Professor Mildred Dresselhaus and Drs. Gene Dresselhaus and Joseph Gardecki, using multiple laser excitation energies, have studied the inner and outer layers of double-wall nanotube samples synthesized from the catalytic decomposition of methane. They also studied aligned multiwall nanotube samples synthesized using oxidative surface decomposition of SiC. In addition, to further understand the deviation of experimental results from the commonly used tight-binding model for single-wall nanotubes, Raman studies were carried out on small-diameter (0.8-1.1 nm) single-walled nanotubes synthesized from the high-pressure carbon monoxide conversion.
Professors Green and Field, in collaboration with H. H. Carstensen (Colorado School of Mines), measured the visible spectrum and kinetics of the cyclohexadienyl radical and explained the surprising observation that its reaction rate with oxygen is 200 times faster in solution phase than it is in the gas phase.
Professor Feld and Dr. Christopher Fang-Yen have investigated the photon statistics properties of the cavity QED microlaser. They used a novel high-throughput photon correlation device to demonstrate that the microlaser output is in general antibunched, a uniquely quantum mechanical feature. From this measurement it can be inferred that the photon number distribution inside the microlaser cavity is strongly sub-Poissonian.

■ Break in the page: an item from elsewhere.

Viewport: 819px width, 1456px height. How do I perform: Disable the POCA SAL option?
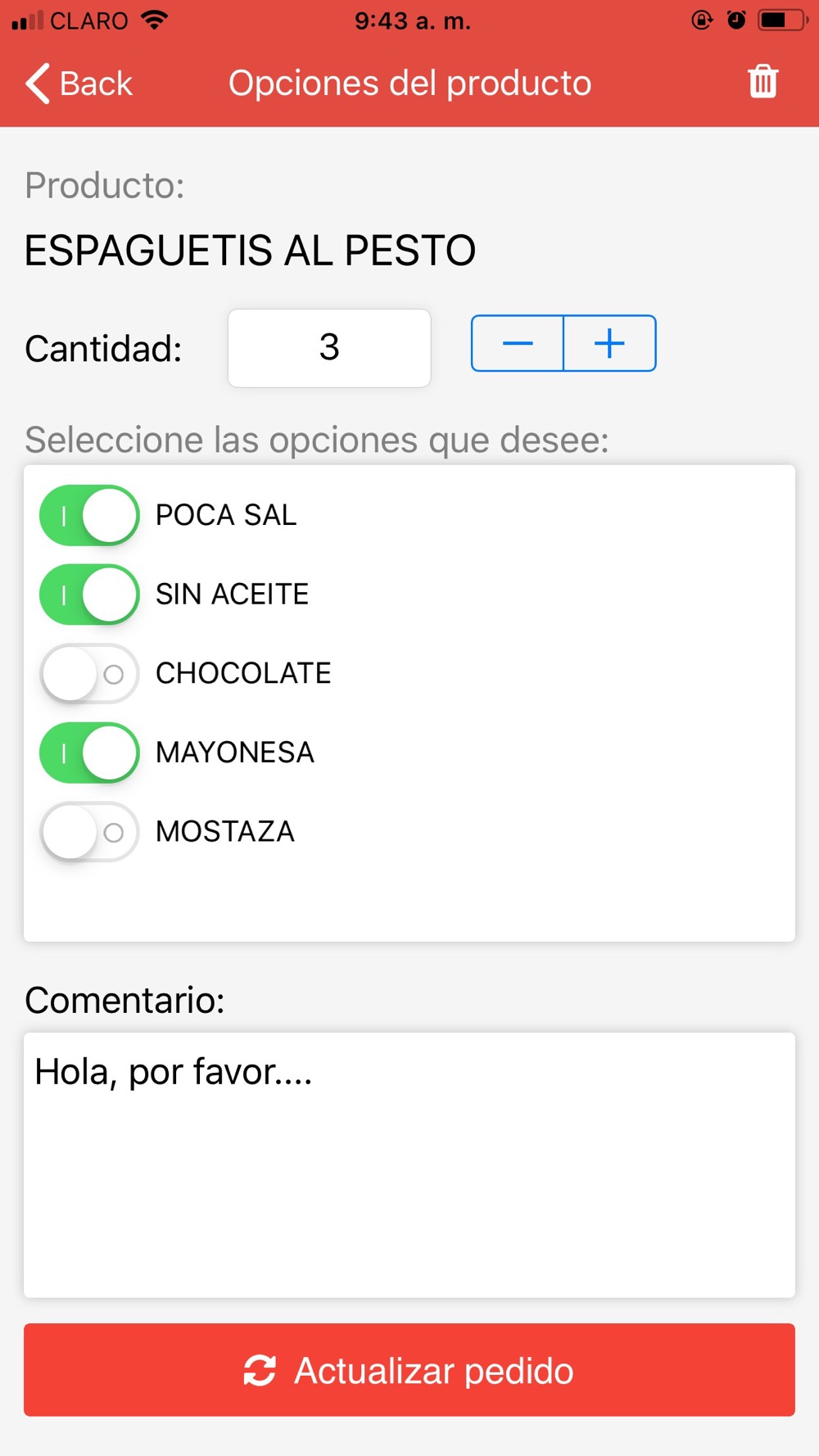coord(89,515)
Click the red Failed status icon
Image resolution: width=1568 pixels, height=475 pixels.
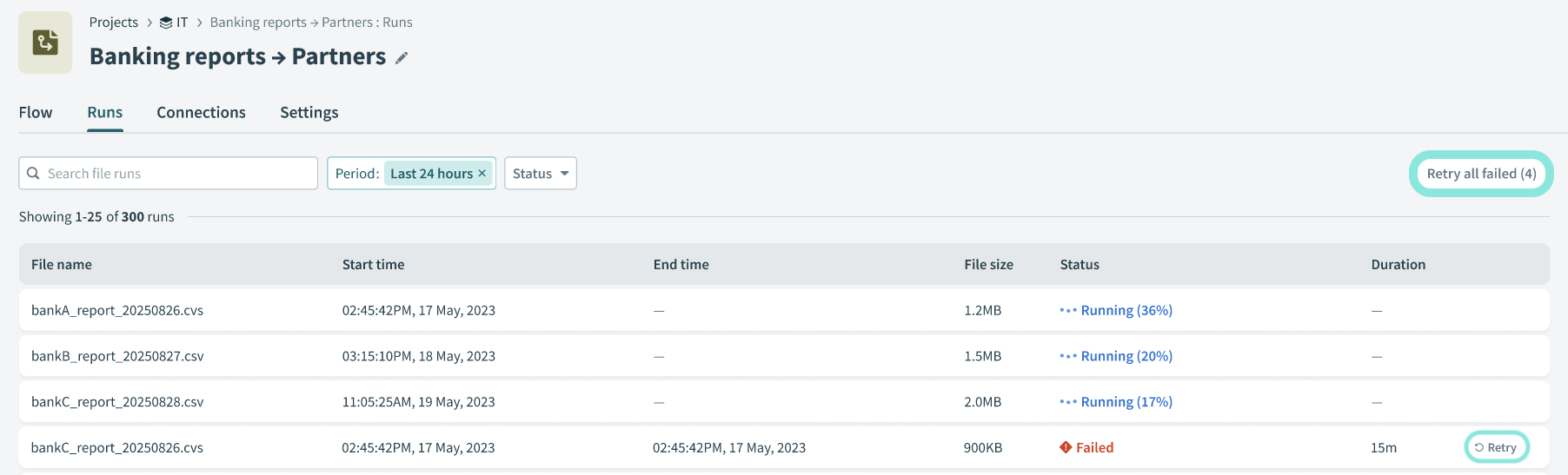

Professor Feld and Drs. Dasari, Gardecki, George Angheloiu, Kamran Badizadegan (Children's Hospital, Boston), Christopher Fang-Yen, Martin Hunter, Gabriel Popescu, Jason Motz, and James Tunnell have conducted basic and applied spectroscopic studies in biology and medicine. A combination of spectroscopic techniques including fluorescence, reflectance, Raman scattering, elastic light scattering, and low-coherence interferometry are employed for histological and biochemical analysis of tissues, diagnosis and imaging of disease, and cell biology applications. Clinical studies employing trimodal spectroscopy were conducted with researchers from the Cleveland Clinic Foundation, the Medical University of South Carolina, Brigham and Women's Hospital, and the Boston Medical Center. Real-time diagnostic capability has been incorporated into the FastEEM, a clinical instrument that collects a fluorescence EEM and a diffuse reflectance spectrum via an optical fiber probe. Successful diagnosis of dysplasia in the Barrett's esophagus, the urinary bladder, adenomatous polyps, the oral cavity, and the uterine cervix has been demonstrated. Drs. Popescu and Fang-Yan and associates have developed novel low-coherence interferometry techniques to measure precise optical phase shifts and obtained semiquantitative phase imaging of cells using an actively stabilized Mach-Zender interferometer with nanometer-scale phase sensitivity. A unique optical-fiber Raman probe, designed and constructed at MIT's Laser Biomedical Research Center, has been used in clinical trials at Metrowest Hospital to identify atherosclerotic lesions in carotid and femoral arteries.Professor Feld and colleagues have used near-infrared Raman spectroscopy to measure blood glucose concentrations in 20 volunteers without a needle stick. They have also developed a diagnostic algorithm for detecting breast cancer, with an overall classification accuracy of 87 percent.